Get Your Food Truck Off My Lawn
The best ceviche in Los Angeles comes off of a roach coach that is routinely parked near the courthouse in Downtown Los Angeles. For twenty years Angelinos in the know have found the taco trucks with the best Mexican, Salvadoran and Guatemalan cuisine that our city can offer. Before RA I used to run to Mulholland Drive every Wednesday and eat burritos at a taco truck that made me feel like I was visiting another country. I loved it, and to a degree I still do.
Then came the fusion trucks and the hipsters. Mike Prasad took the Kogi BBQ truck and convinced LA that coleslaw on a taco is delicious (it isn’t but it does prove that Mike is a genius). Every digital event had food trucks roaming through. Then came grilled cheese trucks, cupcake trucks, dim sum trucks, sushi trucks and now even Canters has a truck. Everywhere you look there is a food truck and they are not parked in communities they support.
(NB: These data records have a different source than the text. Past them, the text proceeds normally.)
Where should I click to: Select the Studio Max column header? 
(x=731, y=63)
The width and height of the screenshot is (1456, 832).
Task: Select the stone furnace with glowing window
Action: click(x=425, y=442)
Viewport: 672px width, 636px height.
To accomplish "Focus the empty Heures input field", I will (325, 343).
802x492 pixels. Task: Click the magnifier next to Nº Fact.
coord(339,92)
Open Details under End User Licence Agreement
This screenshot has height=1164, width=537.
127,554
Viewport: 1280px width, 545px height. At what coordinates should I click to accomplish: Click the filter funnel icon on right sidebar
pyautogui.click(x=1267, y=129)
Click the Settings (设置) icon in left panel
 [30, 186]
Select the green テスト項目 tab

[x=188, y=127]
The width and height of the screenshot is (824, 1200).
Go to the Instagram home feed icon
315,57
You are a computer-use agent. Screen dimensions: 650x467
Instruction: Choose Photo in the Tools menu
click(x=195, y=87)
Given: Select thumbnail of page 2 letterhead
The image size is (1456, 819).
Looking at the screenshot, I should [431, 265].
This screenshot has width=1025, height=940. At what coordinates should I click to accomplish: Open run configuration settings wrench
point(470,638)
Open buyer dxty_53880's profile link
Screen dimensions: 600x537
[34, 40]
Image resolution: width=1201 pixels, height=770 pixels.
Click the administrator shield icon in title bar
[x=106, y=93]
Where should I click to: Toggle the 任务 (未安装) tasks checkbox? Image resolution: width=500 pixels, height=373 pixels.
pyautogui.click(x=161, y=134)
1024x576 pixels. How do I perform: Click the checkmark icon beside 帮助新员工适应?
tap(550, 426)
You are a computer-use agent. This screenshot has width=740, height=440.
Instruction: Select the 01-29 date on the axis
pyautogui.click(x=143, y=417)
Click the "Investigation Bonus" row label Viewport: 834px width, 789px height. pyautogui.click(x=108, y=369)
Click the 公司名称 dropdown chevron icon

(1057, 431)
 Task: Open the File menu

When Save Our Taco Trucks launched I was a supporter. I loved the quick food and the obscure locations. The trucks seemed to be near construction sites and industrial zones.
Now there is a truck at my corner every day. They sell salad. Across the street from the salad truck is a salad restaurant. Within three square blocks are another dozen restaurants. The restaurants in my neighborhood do things for my neighborhood. They provide pleasing exteriors, they provide local jobs, they tend to support the local schools, they are part of the tax base, they create a reason for us to get out of our cars and walk around so that we can bump into people.
I don’t know if I’m getting old or if it’s reasonable to not want transient businesses in my neighborhood.
Where are you at on the food trucks? And I swear to all that is holy, anyone who tells you that Korean food belongs in a taco is not to be trusted.